_TASK MATERIAL:_
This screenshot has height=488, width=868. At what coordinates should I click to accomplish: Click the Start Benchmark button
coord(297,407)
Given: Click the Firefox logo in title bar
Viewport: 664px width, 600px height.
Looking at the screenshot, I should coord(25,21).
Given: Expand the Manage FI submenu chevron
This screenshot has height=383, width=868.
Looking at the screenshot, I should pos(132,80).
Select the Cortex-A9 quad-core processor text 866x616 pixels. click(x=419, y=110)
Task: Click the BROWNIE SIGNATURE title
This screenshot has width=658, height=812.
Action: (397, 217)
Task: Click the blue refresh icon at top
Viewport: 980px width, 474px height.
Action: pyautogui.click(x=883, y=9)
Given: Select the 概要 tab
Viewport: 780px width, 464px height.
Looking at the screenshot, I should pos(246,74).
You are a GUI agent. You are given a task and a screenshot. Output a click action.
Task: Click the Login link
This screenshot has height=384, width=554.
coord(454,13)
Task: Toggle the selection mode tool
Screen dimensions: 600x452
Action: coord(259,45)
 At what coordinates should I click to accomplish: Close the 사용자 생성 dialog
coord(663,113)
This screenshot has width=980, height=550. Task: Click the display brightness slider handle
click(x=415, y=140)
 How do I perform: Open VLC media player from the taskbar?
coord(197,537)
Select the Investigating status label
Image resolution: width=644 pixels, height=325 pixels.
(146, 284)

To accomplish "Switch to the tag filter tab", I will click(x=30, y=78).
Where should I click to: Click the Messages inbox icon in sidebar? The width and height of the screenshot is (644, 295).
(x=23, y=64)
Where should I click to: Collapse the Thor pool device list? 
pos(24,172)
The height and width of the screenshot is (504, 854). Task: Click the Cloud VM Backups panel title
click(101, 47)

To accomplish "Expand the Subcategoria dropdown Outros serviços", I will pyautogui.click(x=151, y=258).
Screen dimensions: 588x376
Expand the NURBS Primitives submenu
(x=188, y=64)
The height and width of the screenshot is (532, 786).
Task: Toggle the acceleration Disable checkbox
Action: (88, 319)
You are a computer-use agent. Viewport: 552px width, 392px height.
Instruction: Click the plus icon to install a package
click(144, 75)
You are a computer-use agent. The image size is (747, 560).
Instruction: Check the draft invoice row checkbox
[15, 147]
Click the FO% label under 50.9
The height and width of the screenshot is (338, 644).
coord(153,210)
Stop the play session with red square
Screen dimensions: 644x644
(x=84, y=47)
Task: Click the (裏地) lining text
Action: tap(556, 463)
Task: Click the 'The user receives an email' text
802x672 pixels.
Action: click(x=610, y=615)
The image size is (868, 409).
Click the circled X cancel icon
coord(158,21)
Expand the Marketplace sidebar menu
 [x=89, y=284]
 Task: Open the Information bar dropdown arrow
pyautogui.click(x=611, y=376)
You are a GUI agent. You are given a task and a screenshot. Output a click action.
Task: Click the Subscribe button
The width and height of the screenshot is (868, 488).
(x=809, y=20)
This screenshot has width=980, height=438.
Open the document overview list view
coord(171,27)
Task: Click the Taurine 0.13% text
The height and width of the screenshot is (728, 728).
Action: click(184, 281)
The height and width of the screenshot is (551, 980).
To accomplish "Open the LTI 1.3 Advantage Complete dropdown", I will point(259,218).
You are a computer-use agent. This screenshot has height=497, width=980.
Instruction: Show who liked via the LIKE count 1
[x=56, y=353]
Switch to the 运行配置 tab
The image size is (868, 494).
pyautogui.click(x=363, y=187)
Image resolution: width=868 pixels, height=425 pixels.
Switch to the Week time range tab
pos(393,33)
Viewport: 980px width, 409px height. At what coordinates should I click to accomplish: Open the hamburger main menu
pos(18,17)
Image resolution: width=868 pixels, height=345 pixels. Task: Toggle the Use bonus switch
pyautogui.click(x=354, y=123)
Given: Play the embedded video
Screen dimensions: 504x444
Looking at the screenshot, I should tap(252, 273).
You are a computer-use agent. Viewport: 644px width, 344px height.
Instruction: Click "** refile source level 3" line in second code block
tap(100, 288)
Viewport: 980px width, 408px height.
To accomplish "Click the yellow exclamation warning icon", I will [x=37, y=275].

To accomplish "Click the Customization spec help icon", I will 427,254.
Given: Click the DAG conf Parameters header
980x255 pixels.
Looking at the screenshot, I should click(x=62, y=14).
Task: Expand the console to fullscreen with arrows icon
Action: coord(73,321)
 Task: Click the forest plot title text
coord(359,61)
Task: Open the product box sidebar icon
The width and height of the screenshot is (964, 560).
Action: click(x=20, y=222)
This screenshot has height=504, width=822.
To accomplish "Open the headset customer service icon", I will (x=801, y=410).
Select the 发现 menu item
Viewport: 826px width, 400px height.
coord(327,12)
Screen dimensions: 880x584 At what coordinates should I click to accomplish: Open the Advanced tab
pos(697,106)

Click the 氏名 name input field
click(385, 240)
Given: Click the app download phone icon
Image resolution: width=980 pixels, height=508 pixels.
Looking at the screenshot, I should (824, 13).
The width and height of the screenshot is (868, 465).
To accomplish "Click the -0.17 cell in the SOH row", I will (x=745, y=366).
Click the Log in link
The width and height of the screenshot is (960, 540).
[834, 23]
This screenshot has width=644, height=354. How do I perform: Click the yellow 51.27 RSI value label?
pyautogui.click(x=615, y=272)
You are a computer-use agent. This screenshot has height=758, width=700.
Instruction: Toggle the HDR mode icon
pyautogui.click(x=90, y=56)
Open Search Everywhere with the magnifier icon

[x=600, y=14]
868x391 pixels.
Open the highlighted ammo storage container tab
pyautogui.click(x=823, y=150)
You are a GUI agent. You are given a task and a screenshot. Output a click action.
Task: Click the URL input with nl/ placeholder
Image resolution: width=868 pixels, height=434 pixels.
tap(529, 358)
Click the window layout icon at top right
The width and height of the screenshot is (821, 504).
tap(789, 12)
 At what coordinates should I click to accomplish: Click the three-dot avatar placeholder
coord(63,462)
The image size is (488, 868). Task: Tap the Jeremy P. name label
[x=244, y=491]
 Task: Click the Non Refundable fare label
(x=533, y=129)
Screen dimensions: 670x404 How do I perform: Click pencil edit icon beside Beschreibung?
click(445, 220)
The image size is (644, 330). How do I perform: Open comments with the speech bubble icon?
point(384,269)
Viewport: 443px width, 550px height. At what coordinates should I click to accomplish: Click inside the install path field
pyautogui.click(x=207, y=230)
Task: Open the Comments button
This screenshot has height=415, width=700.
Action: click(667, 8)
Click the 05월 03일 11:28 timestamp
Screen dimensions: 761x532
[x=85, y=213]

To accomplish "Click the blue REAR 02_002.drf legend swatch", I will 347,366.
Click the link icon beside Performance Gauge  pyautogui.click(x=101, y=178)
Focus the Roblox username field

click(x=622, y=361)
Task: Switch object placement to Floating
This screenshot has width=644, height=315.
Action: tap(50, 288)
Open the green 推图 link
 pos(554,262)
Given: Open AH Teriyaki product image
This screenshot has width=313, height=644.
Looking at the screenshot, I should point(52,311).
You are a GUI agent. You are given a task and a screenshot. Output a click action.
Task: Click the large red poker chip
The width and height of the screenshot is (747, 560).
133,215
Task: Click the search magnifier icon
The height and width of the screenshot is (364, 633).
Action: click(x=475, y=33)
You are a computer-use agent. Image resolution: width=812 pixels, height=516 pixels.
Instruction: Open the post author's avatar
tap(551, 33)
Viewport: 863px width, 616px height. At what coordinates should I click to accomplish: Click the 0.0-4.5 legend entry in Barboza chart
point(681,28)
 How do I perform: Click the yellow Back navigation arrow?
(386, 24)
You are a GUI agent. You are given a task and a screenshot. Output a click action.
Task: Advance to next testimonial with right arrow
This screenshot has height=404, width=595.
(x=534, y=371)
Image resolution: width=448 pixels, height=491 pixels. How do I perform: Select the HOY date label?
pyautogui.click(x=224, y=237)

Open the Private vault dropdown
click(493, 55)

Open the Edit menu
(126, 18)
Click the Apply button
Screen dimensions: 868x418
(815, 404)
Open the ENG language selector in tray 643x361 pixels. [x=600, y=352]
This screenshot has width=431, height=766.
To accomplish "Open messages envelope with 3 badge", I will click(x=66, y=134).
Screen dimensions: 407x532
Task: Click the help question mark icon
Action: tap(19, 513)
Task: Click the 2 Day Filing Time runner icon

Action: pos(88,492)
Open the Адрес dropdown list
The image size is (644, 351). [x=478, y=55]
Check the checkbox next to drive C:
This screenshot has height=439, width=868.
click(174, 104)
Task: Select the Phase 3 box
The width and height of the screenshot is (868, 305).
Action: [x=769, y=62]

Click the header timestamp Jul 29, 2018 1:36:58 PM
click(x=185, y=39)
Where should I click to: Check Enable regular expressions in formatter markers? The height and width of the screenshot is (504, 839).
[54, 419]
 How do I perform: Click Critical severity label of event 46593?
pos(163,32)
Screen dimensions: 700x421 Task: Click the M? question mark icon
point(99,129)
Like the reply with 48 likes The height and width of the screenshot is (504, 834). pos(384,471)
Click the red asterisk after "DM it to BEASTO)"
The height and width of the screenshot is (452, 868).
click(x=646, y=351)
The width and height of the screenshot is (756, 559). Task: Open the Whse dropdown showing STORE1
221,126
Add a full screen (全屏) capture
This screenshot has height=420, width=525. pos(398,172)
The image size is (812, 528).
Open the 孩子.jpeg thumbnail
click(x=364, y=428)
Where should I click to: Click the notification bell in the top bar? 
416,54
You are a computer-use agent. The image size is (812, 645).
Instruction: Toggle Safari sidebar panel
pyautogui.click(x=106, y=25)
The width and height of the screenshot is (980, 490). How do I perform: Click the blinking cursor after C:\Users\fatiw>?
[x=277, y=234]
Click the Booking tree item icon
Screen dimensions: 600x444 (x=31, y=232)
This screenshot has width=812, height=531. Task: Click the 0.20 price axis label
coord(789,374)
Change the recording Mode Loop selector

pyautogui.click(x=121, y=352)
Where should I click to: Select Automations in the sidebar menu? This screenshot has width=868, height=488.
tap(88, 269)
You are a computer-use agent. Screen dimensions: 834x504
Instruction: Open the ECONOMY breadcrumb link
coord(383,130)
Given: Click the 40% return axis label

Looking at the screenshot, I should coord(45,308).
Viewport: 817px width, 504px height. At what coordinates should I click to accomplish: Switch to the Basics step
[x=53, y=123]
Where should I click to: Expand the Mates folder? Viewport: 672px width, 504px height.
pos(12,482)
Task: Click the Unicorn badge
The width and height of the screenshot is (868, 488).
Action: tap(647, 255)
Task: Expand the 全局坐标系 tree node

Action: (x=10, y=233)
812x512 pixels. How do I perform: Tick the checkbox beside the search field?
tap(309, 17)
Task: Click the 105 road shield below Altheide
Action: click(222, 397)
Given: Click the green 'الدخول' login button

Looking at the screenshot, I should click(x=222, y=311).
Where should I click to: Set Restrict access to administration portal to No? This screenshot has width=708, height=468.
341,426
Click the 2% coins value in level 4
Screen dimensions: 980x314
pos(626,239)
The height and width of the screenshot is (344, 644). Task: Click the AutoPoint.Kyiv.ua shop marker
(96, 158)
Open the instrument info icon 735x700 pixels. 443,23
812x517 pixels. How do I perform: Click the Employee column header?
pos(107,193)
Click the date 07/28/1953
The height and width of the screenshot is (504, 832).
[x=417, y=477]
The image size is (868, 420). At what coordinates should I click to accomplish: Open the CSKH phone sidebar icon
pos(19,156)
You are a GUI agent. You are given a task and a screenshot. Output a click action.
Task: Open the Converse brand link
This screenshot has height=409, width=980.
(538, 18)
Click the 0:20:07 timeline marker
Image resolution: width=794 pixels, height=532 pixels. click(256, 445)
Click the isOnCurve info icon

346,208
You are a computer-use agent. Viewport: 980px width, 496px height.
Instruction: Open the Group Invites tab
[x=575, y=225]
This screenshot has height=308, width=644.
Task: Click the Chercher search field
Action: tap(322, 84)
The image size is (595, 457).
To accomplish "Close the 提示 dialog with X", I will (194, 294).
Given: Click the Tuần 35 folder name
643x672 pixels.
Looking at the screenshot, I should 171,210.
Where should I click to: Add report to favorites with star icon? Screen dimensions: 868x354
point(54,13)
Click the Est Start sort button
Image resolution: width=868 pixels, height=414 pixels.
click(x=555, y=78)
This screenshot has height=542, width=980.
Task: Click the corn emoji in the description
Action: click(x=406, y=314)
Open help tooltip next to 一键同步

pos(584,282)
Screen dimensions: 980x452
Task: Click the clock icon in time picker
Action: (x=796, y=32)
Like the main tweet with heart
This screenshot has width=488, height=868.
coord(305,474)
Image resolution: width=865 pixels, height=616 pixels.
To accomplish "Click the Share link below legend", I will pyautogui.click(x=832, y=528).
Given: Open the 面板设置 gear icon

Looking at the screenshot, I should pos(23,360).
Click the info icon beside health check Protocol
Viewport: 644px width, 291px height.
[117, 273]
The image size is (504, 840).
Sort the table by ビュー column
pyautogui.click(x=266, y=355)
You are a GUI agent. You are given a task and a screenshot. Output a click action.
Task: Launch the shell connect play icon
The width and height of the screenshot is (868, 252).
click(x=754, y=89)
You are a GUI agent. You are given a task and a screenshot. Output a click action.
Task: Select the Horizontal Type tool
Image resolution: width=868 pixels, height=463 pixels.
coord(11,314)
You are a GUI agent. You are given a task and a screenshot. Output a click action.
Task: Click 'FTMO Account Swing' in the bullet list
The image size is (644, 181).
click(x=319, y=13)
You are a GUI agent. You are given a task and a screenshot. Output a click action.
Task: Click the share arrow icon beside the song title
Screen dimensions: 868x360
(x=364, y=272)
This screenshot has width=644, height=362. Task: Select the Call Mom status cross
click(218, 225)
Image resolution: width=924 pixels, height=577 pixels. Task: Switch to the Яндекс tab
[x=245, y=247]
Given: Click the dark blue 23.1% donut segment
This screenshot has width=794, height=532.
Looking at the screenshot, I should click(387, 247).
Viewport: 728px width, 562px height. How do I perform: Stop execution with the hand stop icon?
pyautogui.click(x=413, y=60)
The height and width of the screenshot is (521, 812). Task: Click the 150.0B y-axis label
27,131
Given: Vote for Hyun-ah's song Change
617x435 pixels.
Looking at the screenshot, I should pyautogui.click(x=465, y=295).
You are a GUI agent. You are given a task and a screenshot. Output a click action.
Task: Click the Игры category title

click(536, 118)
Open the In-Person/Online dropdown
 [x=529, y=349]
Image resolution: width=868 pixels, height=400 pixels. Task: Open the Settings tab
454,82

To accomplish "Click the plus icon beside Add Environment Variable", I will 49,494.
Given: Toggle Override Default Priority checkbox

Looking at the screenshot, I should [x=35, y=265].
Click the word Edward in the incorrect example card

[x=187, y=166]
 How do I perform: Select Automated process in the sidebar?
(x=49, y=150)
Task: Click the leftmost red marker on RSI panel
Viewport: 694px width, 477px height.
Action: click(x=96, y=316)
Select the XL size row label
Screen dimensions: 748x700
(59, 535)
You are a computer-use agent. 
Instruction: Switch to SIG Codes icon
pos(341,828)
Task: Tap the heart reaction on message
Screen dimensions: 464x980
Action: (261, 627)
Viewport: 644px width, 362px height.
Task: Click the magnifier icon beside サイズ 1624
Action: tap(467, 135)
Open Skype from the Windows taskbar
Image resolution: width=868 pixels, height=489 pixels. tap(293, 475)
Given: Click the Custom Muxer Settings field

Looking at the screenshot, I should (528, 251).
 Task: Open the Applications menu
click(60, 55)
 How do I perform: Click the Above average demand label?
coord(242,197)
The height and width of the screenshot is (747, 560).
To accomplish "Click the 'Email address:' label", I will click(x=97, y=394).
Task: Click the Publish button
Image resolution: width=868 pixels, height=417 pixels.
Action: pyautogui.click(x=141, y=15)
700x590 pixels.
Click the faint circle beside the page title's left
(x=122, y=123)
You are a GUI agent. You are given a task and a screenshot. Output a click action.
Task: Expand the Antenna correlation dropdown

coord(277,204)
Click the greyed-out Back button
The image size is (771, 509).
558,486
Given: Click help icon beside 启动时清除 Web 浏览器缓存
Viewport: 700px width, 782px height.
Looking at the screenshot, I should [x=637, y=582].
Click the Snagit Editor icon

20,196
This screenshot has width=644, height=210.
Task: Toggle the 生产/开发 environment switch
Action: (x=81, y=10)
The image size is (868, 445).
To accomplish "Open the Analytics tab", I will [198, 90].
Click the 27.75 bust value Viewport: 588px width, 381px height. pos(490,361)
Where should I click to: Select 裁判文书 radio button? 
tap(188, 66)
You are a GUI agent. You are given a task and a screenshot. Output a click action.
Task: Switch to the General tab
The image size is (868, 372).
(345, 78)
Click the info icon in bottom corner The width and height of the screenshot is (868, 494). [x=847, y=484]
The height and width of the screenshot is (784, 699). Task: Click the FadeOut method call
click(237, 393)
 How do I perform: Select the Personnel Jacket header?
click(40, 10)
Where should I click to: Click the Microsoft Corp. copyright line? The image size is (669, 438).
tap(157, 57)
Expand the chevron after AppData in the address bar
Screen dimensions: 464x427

_WORK REQUIRED:_ Restate word for word the lines of the data above, starting at the line containing "Task: Advance to" and ending at the line containing "Click the Apply button", both included, and nothing more.

_RESULT FOR THIS TASK:_
Task: Advance to next testimonial with right arrow
This screenshot has height=404, width=595.
(x=534, y=371)
Image resolution: width=448 pixels, height=491 pixels. How do I perform: Select the HOY date label?
pyautogui.click(x=224, y=237)

Open the Private vault dropdown
click(493, 55)

Open the Edit menu
(126, 18)
Click the Apply button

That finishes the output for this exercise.